After a night’s sleep interrupted by noises in the night—the air conditioner turning on and off was maliciously trying to keep us off our rest—we woke refreshed and ready for the second leg of our journey: Needles across Arizona to Santa Fe. We check out of the motel, gas up at the Desert View Mobil Station next door and then merge onto Interstate 40 and head east, passing historic Route 66 which slices through the middle of downtown Needles. Stretches of the road made famous in the still popular song still run through the towns mentioned in the lyrics: “Flagstaff, Arizona don’t forget Winona, Kingman…” and then there’s “Gallup, New Mexico”. Each has signs along parts of their main street where the old highway still runs through. In Kingman, the once grand roadway has suffered the neglect of most all thoroughfares in small and medium size towns. They resembled old black men with pitted skin and liver spots where new macadam covers a pothole too big to ignore. We stopped in Kingman for breakfast—yes it was a Denny’s off the Interstate, though we did take an earlier exit in search of another greasy spoon like the Hungry Bear, but to no avail. I stocked up on cash at a Norwest Bank ATM—Norwest had just been bought by Wells Fargo, our bank in San Jose so there was no transaction fee.

Outside of Kingman, Interstate 40 begins a slow gradual climb toward Flagstaff and a land of green that makes you wonder how the same state can contain two such diverse ecosystems. The parched deserts of Phoenix and Tucson and the lands east and west of both cities and the lush green timber-populated land clustered around Flagstaff that experiences a proper winter, not the shirtsleeve substitute of the desert. Flagstaff has always meant the Grand Canyon to me. It’s where we’ve always stopped for the night—the Pony Soldier Motel at 3030 East Route 66—before our visit to Ferde Grofe's muse. We didn’t stop this time, we kept on moving. After another 36 miles east, we pass Meteor Crater off Interstate 40 at exit 233.

A few more hours of hard fast driving, the red rock panorama on either side of the road for miles, we reach Gallup a couple of hours after noon. Gallup is surrounded by some of the most beautiful natural land formations, as you’ll ever see—the Monument Valley with its natural red rock formations where filmmakers like John Ford of old, came to capture stunning scenery only a big screen can attempt to reproduce. It is also the largest American Indian center in the Southwest, surrounded by Zuni, Acoma, Laguna, Navajo and Hopi pueblos. The first time “I” and I drove through Gallup together, we had her brother and sister in law in the back seat. It was close to eight and we hadn’t made hotel reservations and stopped at the first motel that looked vacant. It was the El Capitan Motel. When we went in to register I knew it was a winner for our guests. The place was a museum of old movie memorabilia. Hollywood used the motel when shooting those westerns in the surrounding desert and the walls had pictures of every major star of the 1940s and 1950s. And the rooms were named after different stars, presumably because they stayed in them at one time. The interior of the place looked like the set of the Ponderosa from the TV series Bonanza. I’ll revisit Gallup another time, as it is a small town with a story.
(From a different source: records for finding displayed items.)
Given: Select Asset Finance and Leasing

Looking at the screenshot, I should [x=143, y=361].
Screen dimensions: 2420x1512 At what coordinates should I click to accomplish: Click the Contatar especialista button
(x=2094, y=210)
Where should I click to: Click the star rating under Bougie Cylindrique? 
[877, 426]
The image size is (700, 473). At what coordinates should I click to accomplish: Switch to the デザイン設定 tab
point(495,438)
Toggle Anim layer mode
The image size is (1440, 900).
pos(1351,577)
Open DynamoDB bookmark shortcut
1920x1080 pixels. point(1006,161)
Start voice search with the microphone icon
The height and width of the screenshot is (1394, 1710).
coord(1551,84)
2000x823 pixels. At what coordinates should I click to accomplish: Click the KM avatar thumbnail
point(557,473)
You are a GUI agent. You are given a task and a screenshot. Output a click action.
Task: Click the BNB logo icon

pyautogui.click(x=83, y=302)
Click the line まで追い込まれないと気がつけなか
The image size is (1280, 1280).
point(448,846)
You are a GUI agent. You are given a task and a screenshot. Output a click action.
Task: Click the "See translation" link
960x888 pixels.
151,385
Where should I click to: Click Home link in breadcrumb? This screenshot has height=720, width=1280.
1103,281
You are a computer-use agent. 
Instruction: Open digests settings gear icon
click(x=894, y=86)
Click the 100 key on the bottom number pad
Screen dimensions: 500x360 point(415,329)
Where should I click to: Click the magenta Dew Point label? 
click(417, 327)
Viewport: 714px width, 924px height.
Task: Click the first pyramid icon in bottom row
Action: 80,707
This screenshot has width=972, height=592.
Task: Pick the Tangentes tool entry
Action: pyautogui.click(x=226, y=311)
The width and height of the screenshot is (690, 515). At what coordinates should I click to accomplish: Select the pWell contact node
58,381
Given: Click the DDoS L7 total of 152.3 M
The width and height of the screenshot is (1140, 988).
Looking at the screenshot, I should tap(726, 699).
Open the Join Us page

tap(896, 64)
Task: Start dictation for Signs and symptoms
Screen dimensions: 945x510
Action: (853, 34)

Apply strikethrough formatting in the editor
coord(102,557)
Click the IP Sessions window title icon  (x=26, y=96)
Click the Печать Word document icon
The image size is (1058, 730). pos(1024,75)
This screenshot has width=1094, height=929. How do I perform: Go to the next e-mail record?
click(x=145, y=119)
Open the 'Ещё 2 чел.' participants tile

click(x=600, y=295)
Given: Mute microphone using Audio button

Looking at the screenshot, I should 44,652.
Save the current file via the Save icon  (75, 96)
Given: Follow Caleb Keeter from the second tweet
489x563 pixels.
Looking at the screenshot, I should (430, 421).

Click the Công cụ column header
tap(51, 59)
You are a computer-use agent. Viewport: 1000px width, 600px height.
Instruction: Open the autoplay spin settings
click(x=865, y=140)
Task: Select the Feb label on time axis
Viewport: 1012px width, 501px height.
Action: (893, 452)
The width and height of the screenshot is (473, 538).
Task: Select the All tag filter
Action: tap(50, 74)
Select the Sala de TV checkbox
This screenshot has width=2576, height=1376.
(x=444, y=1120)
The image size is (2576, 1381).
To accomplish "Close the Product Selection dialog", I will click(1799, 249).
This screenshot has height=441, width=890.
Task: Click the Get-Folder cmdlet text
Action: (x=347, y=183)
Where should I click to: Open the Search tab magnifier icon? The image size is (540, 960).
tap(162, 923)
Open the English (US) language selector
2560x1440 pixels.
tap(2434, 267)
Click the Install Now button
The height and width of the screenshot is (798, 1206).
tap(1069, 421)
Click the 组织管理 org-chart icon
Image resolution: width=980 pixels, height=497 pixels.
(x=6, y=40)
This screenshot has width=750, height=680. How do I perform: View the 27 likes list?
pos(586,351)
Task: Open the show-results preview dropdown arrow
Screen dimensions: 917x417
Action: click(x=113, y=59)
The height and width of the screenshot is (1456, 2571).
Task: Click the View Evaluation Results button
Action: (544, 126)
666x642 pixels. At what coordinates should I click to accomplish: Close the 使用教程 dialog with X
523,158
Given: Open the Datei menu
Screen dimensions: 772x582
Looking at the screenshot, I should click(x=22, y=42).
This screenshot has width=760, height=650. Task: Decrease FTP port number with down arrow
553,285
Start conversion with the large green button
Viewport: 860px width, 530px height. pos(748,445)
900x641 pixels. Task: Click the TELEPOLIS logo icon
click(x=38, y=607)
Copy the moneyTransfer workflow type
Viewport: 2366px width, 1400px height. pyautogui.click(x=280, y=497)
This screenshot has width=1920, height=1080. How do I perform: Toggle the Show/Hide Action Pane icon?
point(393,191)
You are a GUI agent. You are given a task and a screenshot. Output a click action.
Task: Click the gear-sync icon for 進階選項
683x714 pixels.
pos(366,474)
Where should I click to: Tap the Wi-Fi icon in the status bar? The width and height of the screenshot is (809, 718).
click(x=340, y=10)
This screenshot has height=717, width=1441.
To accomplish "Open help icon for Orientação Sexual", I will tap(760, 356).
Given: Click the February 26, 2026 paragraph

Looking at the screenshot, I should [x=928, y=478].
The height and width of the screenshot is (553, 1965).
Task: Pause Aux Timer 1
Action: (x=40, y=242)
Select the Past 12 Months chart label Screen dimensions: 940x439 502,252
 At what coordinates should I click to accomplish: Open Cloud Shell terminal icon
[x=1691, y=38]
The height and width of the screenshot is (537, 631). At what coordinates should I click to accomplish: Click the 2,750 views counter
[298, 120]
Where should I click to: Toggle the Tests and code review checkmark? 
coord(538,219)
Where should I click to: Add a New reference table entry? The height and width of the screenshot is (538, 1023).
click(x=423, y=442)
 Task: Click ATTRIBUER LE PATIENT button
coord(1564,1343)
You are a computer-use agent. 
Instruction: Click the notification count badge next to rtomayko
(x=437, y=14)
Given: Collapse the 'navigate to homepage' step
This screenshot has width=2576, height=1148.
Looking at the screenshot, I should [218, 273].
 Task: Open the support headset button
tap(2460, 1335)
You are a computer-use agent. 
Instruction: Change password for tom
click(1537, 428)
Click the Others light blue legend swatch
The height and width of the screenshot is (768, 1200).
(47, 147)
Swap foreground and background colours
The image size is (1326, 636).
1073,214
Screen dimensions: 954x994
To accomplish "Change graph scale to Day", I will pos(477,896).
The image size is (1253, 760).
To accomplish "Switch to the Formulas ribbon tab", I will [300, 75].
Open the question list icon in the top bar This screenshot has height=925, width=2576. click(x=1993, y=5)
More driving through a slightly greener less colorful landscape accompany the drive into Albuquerque. Once there, it’s another big southwestern city not much different in appearance from Tucson, Phoenix, or El Paso. As I 40 intersects Interstate 25 we exit northbound and point the car toward the high desert and Santa Fe. At about five in the evening, we finally reach Santa Fe and find our way to the Ft Marcy Inn, named for an 1846 Santa Fe US Military outpost that was located close by. It’s located at 320 Artist Road, near the Paseo de Peralta, a circular road ringing the capital and city center on the northeast side of Santa Fe, very close too to Canyon Road, a southwester art lover’s paradise of galleries and art boutiques. Ft Marcy would be our base for a week in the upscale southwest.